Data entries
● ● ● ●

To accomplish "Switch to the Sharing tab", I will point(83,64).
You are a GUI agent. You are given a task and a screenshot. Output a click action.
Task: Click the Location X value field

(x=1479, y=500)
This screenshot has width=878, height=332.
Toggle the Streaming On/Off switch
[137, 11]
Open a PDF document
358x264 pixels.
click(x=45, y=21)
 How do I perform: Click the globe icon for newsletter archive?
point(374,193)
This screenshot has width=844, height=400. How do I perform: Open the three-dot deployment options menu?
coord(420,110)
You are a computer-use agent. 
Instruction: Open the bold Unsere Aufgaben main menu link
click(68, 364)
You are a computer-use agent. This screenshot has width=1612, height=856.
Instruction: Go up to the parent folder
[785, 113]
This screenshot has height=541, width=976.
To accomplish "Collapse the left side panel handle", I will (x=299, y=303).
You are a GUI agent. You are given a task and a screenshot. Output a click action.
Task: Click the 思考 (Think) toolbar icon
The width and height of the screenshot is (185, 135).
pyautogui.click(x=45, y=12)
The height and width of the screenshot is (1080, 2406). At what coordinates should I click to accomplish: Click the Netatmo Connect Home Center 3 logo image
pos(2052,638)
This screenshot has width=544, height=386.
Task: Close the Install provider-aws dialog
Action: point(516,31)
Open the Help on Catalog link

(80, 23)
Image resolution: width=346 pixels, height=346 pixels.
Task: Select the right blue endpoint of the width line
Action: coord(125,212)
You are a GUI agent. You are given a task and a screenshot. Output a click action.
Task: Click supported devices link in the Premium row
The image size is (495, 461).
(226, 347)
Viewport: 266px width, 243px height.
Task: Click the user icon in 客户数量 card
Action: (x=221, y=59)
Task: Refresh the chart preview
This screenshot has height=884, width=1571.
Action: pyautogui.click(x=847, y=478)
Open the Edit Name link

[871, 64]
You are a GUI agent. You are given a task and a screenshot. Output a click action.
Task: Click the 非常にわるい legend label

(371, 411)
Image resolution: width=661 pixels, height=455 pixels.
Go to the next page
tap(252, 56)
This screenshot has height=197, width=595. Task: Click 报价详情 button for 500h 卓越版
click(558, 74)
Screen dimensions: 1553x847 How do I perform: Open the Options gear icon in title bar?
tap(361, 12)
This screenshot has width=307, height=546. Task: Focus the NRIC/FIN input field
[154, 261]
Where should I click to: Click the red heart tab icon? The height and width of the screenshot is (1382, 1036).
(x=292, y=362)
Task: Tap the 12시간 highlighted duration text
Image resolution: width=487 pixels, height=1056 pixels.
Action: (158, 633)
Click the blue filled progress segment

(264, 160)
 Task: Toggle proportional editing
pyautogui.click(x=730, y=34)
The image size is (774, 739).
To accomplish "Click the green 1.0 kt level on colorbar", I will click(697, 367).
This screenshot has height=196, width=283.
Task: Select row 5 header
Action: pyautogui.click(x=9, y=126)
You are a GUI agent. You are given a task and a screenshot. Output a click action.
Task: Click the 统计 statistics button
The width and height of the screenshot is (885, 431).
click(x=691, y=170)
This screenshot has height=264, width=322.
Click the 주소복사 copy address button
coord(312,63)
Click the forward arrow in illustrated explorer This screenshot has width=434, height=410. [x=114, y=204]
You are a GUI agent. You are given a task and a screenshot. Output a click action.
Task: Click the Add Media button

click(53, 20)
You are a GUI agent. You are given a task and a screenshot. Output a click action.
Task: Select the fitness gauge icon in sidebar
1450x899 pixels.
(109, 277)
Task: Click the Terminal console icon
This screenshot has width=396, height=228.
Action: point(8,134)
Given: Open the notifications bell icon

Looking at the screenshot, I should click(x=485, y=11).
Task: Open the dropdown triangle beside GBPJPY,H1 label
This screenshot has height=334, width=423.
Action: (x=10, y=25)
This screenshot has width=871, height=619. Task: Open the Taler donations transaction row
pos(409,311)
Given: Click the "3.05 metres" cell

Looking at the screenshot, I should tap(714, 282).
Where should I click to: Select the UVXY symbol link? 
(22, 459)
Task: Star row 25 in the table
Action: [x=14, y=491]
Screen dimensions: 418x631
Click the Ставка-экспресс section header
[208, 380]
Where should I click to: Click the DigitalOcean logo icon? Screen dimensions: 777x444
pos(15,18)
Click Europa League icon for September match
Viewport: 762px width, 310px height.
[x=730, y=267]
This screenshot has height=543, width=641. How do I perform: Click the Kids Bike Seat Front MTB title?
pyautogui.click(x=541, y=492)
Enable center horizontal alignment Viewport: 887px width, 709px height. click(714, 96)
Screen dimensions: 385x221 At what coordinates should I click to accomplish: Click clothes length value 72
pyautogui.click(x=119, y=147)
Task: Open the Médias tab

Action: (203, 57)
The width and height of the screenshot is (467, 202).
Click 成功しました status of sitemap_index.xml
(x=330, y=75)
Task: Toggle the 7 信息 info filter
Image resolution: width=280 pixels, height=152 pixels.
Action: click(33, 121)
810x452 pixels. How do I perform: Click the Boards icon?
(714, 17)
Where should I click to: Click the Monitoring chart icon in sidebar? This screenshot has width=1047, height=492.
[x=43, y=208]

● ● ● ●

Task details: Please retype the data above exactly, including every line.

Result for this exercise:
To accomplish "Switch to the Sharing tab", I will point(83,64).
You are a GUI agent. You are given a task and a screenshot. Output a click action.
Task: Click the Location X value field

(x=1479, y=500)
This screenshot has width=878, height=332.
Toggle the Streaming On/Off switch
[137, 11]
Open a PDF document
358x264 pixels.
click(x=45, y=21)
 How do I perform: Click the globe icon for newsletter archive?
point(374,193)
This screenshot has width=844, height=400. How do I perform: Open the three-dot deployment options menu?
coord(420,110)
You are a computer-use agent. 
Instruction: Open the bold Unsere Aufgaben main menu link
click(68, 364)
You are a computer-use agent. This screenshot has width=1612, height=856.
Instruction: Go up to the parent folder
[785, 113]
This screenshot has height=541, width=976.
To accomplish "Collapse the left side panel handle", I will (x=299, y=303).
You are a GUI agent. You are given a task and a screenshot. Output a click action.
Task: Click the 思考 (Think) toolbar icon
The width and height of the screenshot is (185, 135).
pyautogui.click(x=45, y=12)
The height and width of the screenshot is (1080, 2406). At what coordinates should I click to accomplish: Click the Netatmo Connect Home Center 3 logo image
pos(2052,638)
This screenshot has width=544, height=386.
Task: Close the Install provider-aws dialog
Action: point(516,31)
Open the Help on Catalog link

(80, 23)
Image resolution: width=346 pixels, height=346 pixels.
Task: Select the right blue endpoint of the width line
Action: coord(125,212)
You are a GUI agent. You are given a task and a screenshot. Output a click action.
Task: Click supported devices link in the Premium row
The image size is (495, 461).
(226, 347)
Viewport: 266px width, 243px height.
Task: Click the user icon in 客户数量 card
Action: (x=221, y=59)
Task: Refresh the chart preview
This screenshot has height=884, width=1571.
Action: pyautogui.click(x=847, y=478)
Open the Edit Name link

[871, 64]
You are a GUI agent. You are given a task and a screenshot. Output a click action.
Task: Click the 非常にわるい legend label

(371, 411)
Image resolution: width=661 pixels, height=455 pixels.
Go to the next page
tap(252, 56)
This screenshot has height=197, width=595. Task: Click 报价详情 button for 500h 卓越版
click(558, 74)
Screen dimensions: 1553x847 How do I perform: Open the Options gear icon in title bar?
tap(361, 12)
This screenshot has width=307, height=546. Task: Focus the NRIC/FIN input field
[154, 261]
Where should I click to: Click the red heart tab icon? The height and width of the screenshot is (1382, 1036).
(x=292, y=362)
Task: Tap the 12시간 highlighted duration text
Image resolution: width=487 pixels, height=1056 pixels.
Action: (158, 633)
Click the blue filled progress segment

(264, 160)
 Task: Toggle proportional editing
pyautogui.click(x=730, y=34)
The image size is (774, 739).
To accomplish "Click the green 1.0 kt level on colorbar", I will click(697, 367).
This screenshot has height=196, width=283.
Task: Select row 5 header
Action: pyautogui.click(x=9, y=126)
You are a GUI agent. You are given a task and a screenshot. Output a click action.
Task: Click the 统计 statistics button
The width and height of the screenshot is (885, 431).
click(x=691, y=170)
This screenshot has height=264, width=322.
Click the 주소복사 copy address button
coord(312,63)
Click the forward arrow in illustrated explorer This screenshot has width=434, height=410. [x=114, y=204]
You are a GUI agent. You are given a task and a screenshot. Output a click action.
Task: Click the Add Media button

click(53, 20)
You are a GUI agent. You are given a task and a screenshot. Output a click action.
Task: Select the fitness gauge icon in sidebar
1450x899 pixels.
(109, 277)
Task: Click the Terminal console icon
This screenshot has width=396, height=228.
Action: point(8,134)
Given: Open the notifications bell icon

Looking at the screenshot, I should click(x=485, y=11).
Task: Open the dropdown triangle beside GBPJPY,H1 label
This screenshot has height=334, width=423.
Action: (x=10, y=25)
This screenshot has width=871, height=619. Task: Open the Taler donations transaction row
pos(409,311)
Given: Click the "3.05 metres" cell

Looking at the screenshot, I should tap(714, 282).
Where should I click to: Select the UVXY symbol link? 
(22, 459)
Task: Star row 25 in the table
Action: [x=14, y=491]
Screen dimensions: 418x631
Click the Ставка-экспресс section header
[208, 380]
Where should I click to: Click the DigitalOcean logo icon? Screen dimensions: 777x444
pos(15,18)
Click Europa League icon for September match
Viewport: 762px width, 310px height.
[x=730, y=267]
This screenshot has height=543, width=641. How do I perform: Click the Kids Bike Seat Front MTB title?
pyautogui.click(x=541, y=492)
Enable center horizontal alignment Viewport: 887px width, 709px height. click(714, 96)
Screen dimensions: 385x221 At what coordinates should I click to accomplish: Click clothes length value 72
pyautogui.click(x=119, y=147)
Task: Open the Médias tab

Action: (203, 57)
The width and height of the screenshot is (467, 202).
Click 成功しました status of sitemap_index.xml
(x=330, y=75)
Task: Toggle the 7 信息 info filter
Image resolution: width=280 pixels, height=152 pixels.
Action: click(33, 121)
810x452 pixels. How do I perform: Click the Boards icon?
(714, 17)
Where should I click to: Click the Monitoring chart icon in sidebar? This screenshot has width=1047, height=492.
[x=43, y=208]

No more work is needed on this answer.